Chosen from a pool of nearly 1,700 applicants, the finalists include four organizations — the KIPP Foundation, Ohio State University, the Success for All Foundation, and Teach for America — that are eligible for grants of up to $50 million to scale-up education programs with proven track records. Fifteen applicants are eligible for grants of up to $30 million to cultivate programs with emerging evidence of success, and thirty are eligible for grants of up to $5 million for the development of promising ideas. The finalists will focus on projects in two hundred and fifty communities in more than forty-two states and two territories.
The organizations have until September 8 to secure private-sector matching funds worth 20 percent of each grant, unless they have received a waiver from the DOE. A group of private foundations has set up the Foundation Registry i3 Web site to help finalists find matching dollars.
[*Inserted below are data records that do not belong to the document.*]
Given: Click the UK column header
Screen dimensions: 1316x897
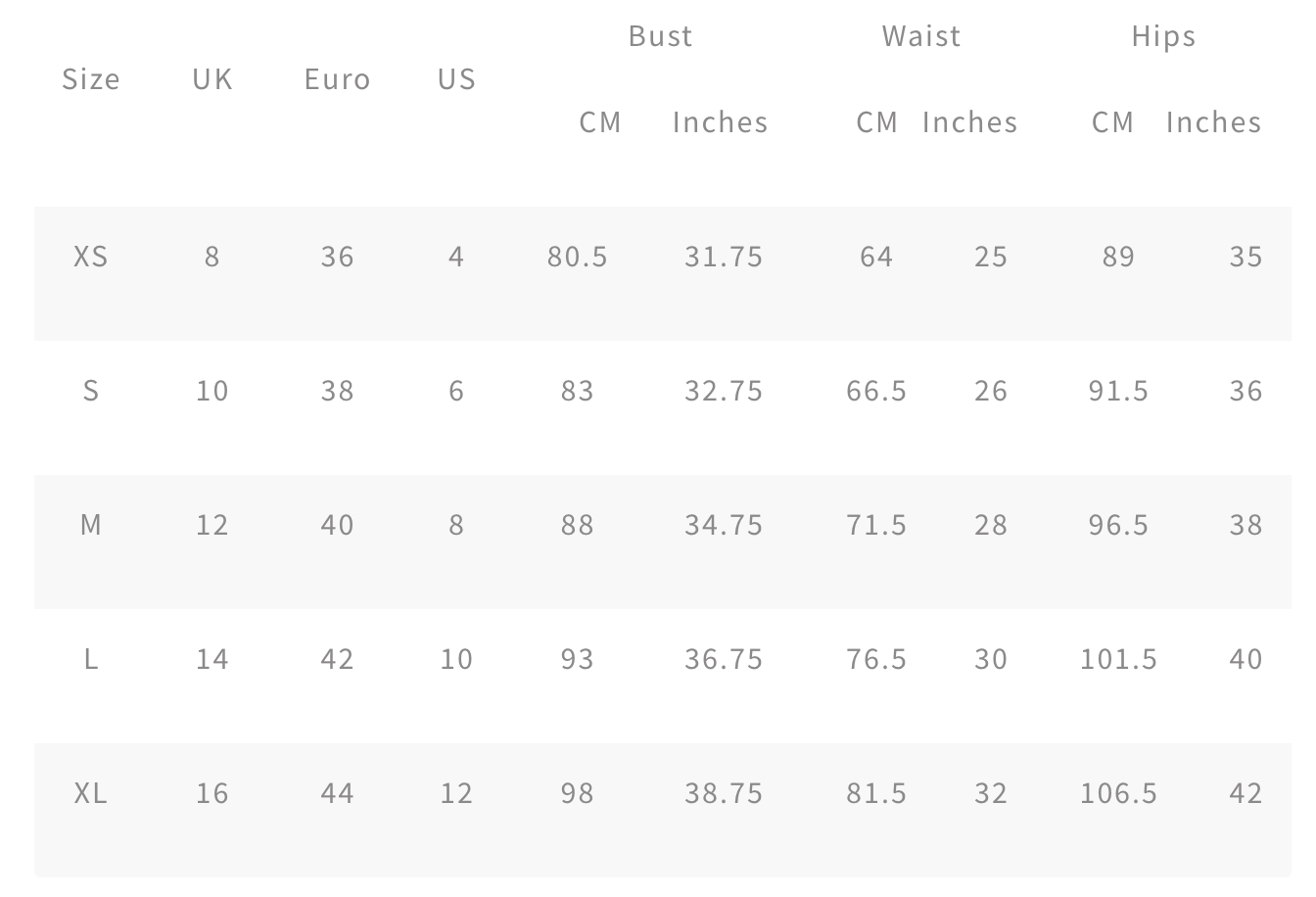Looking at the screenshot, I should tap(212, 79).
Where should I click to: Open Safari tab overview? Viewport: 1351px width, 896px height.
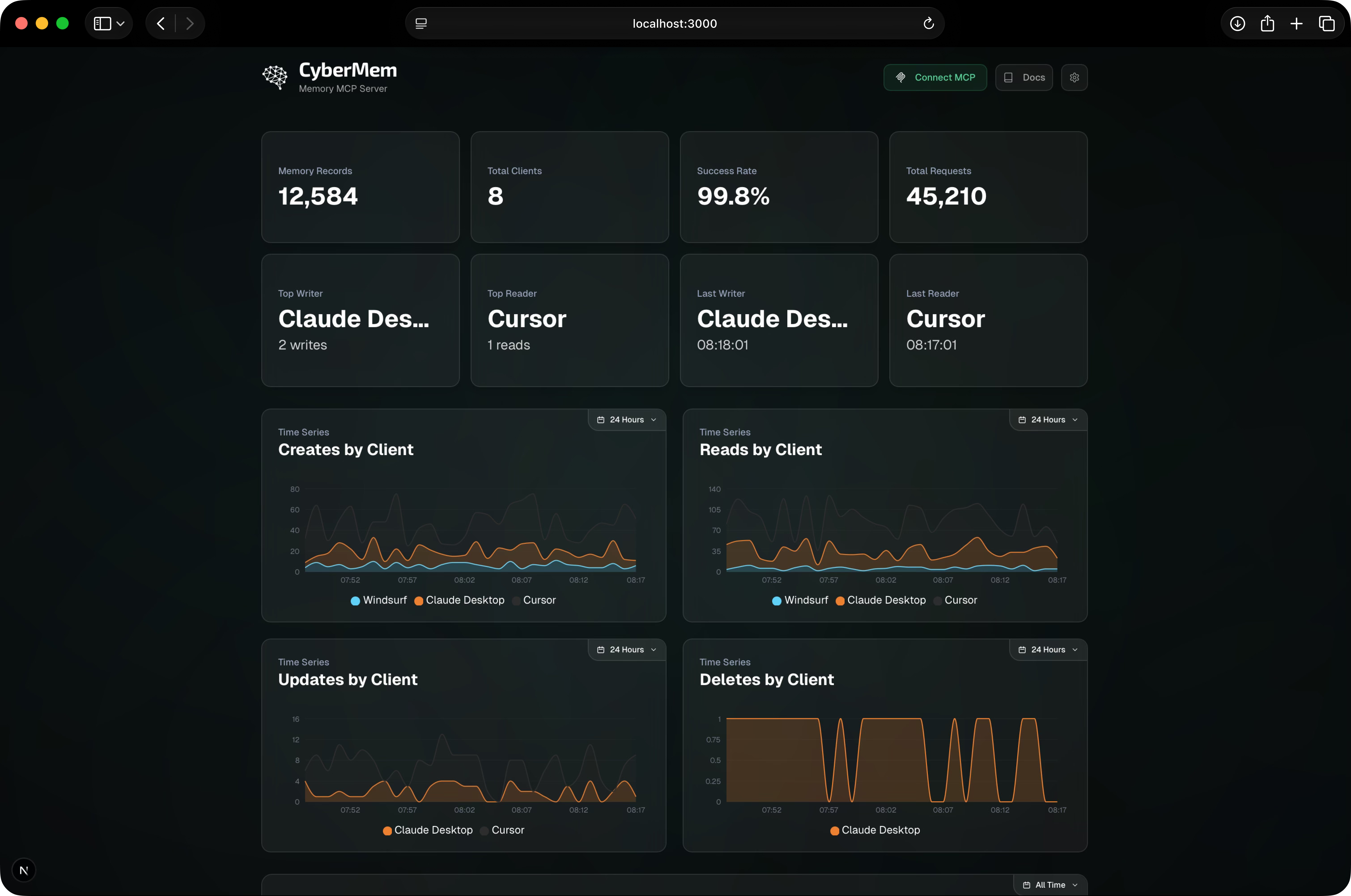tap(1326, 23)
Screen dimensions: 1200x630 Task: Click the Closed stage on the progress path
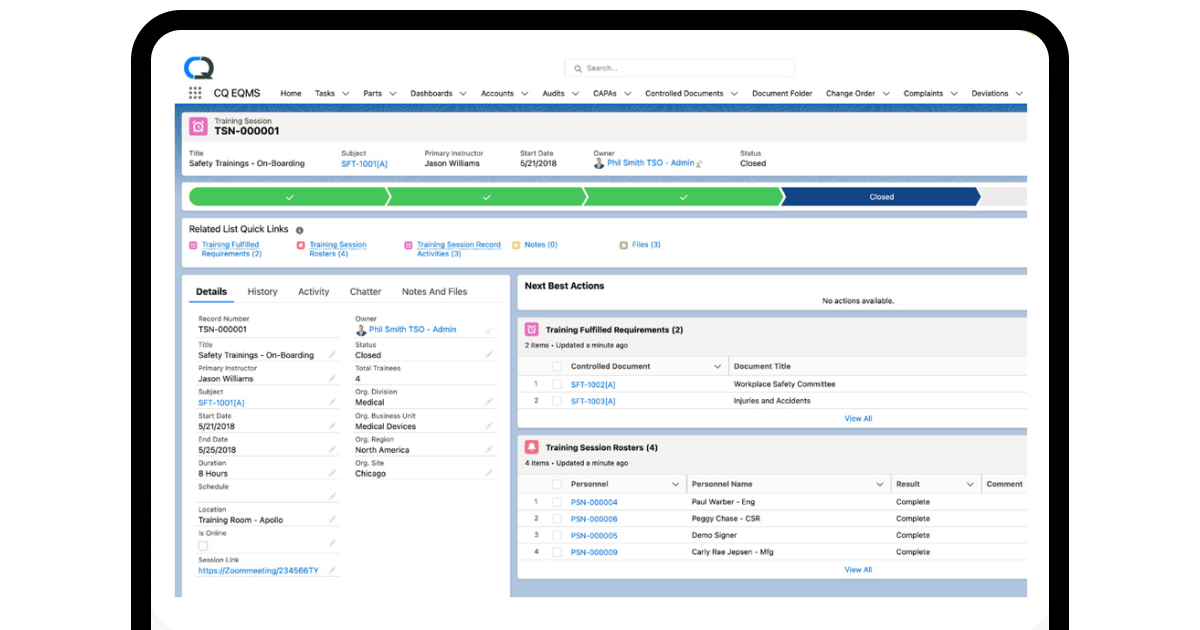(x=880, y=197)
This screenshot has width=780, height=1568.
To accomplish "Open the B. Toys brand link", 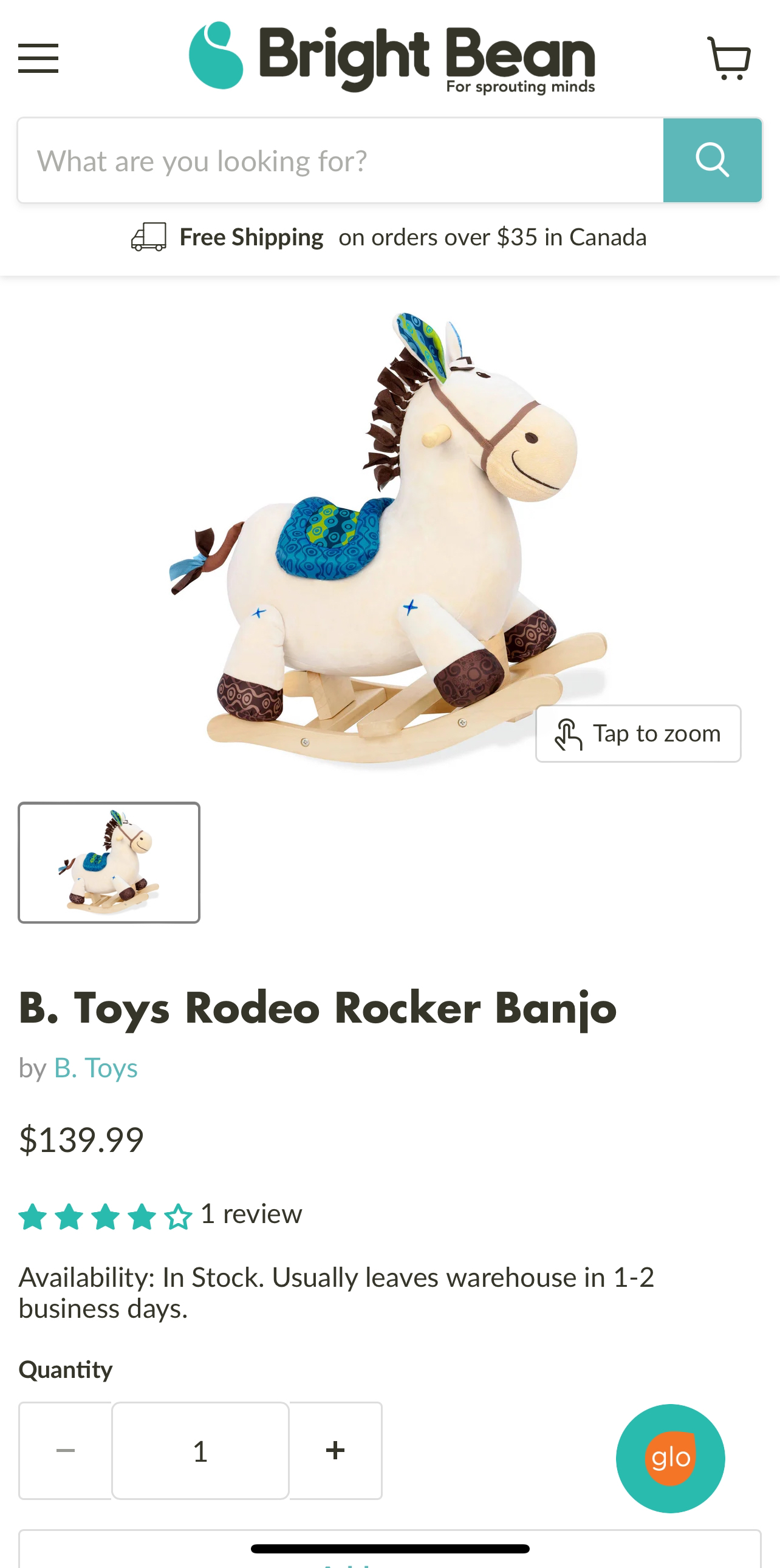I will pyautogui.click(x=96, y=1068).
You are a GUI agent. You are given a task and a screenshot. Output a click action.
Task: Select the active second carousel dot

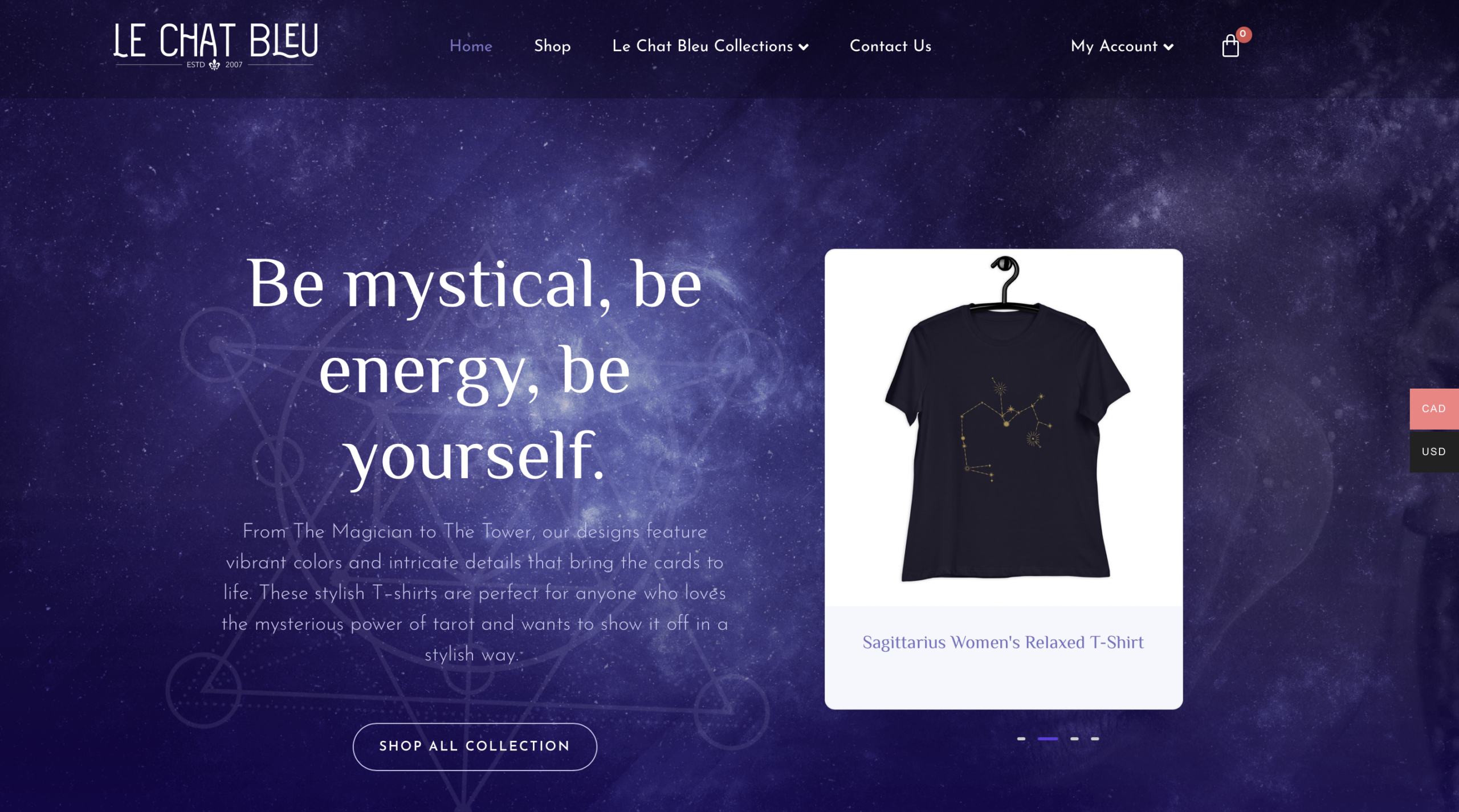pyautogui.click(x=1048, y=738)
The i3 fund is an effort to reward school districts, consortia of schools, and nonprofits with innovative proposals focused on improving teacher effectiveness, low-performing schools, standards and assessments, and data systems. Unlike the higher-profile Race to the Top fund, there is only one round of competition for i3, and there were fewer guidelines on how proposals should be shaped.
During a teleconference, DOE assistant deputy secretary for innovation and improvement Jim Shelton said the department will do whatever it can to find money from other sources to pay for the projects that will not get federal dollars this year, including organizing a summit in November at which non-finalists will be able to present their ideas directly to nonprofits and other groups with money to invest, Education Week reports. "We got tremendous response from across the country," said Shelton. "We were really struck by the number of high-quality applicants and winners who were not among the usual suspects."